The answer here depends on whether the question "who is like you among the gods" is taken literally or as a rhetorical device meant to emphasis that other supposed deities are not real. But it is probable that the early Israelites did believe the other gods were real, and continued to do so for centuries.
In Exodus 18:11, Moses' father-in-law Jethro, a priest of Midian, declares "Now I know that the LORD is greater than all gods." This attitude may also have been typical of the Israelites themselves. The other gods are real, but Yahweh is the greatest. Also, even though the OP's verse presents itself as coming from the time before the Torah was given, another much later OT verse uses this same question, namely Psalm 86:8.

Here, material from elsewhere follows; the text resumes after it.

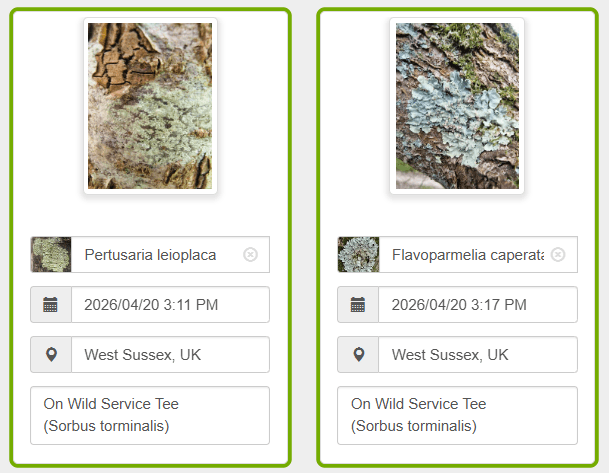Open the large Pertusaria leioplaca lichen photo
Screen dimensions: 609x473
pos(150,106)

The technical term for this attitude is called either henotheism or monolatry. The person or nation believes there are many gods but he is to worship only his nation's deity exclusively. This may be the idea behind the second commandment:
7 You shall not have other gods beside me... For I, the Lord, your
God, am a jealous God... (Dt. 5:7-9)
Note that this core scripture does not deny the existence of other gods; rather it describes Yahweh as commanding that he alone be worshiped. Perhaps the clearest Biblical expression of the principle of henotheism is seen in Dt. 32, where Yahweh himself is seemingly subservient to a deity called the Most High:
Ask your father, he will inform you,
your elders, they will tell you: 8 When the Most High allotted each nation its heritage,
when he separated out human beings, He set up the boundaries of the peoples
after the number of the divine beings; 9 But the Lord’s portion was his people;
his allotted share was Jacob.
Here the Supreme Deity is "the Most High" (ʿelyôn), and it he who apportions various peoples to the other divine beings. Yahweh's portion is "his people... Jacob." Other translations prefer "sons of Israel" to "divine beings" here, but in either case there is a deity called 'Elyon - the the Most High God - who gives Jacob's descendants to Yahweh.

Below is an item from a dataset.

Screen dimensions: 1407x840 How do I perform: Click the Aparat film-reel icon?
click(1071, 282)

- Is it possible that some Israelites worshipped lesser gods apart from the True God Yahweh?
Yes. They were not supposed to, because according to the Ten Commandments they were allowed to worship the LORD (Yahweh) alone. But they definitely hedged their bets on occasion, or even switched allegiances; and the Bible often describes them as being punished for doing so.
So, whether the OP's verse intentionally hints at the real existence of other gods or not is debatable. There does indeed seem to have been a time in Israelite history when the real existence of other deities was presumed. However, the Israelites were not allowed to worship any god other than the LORD.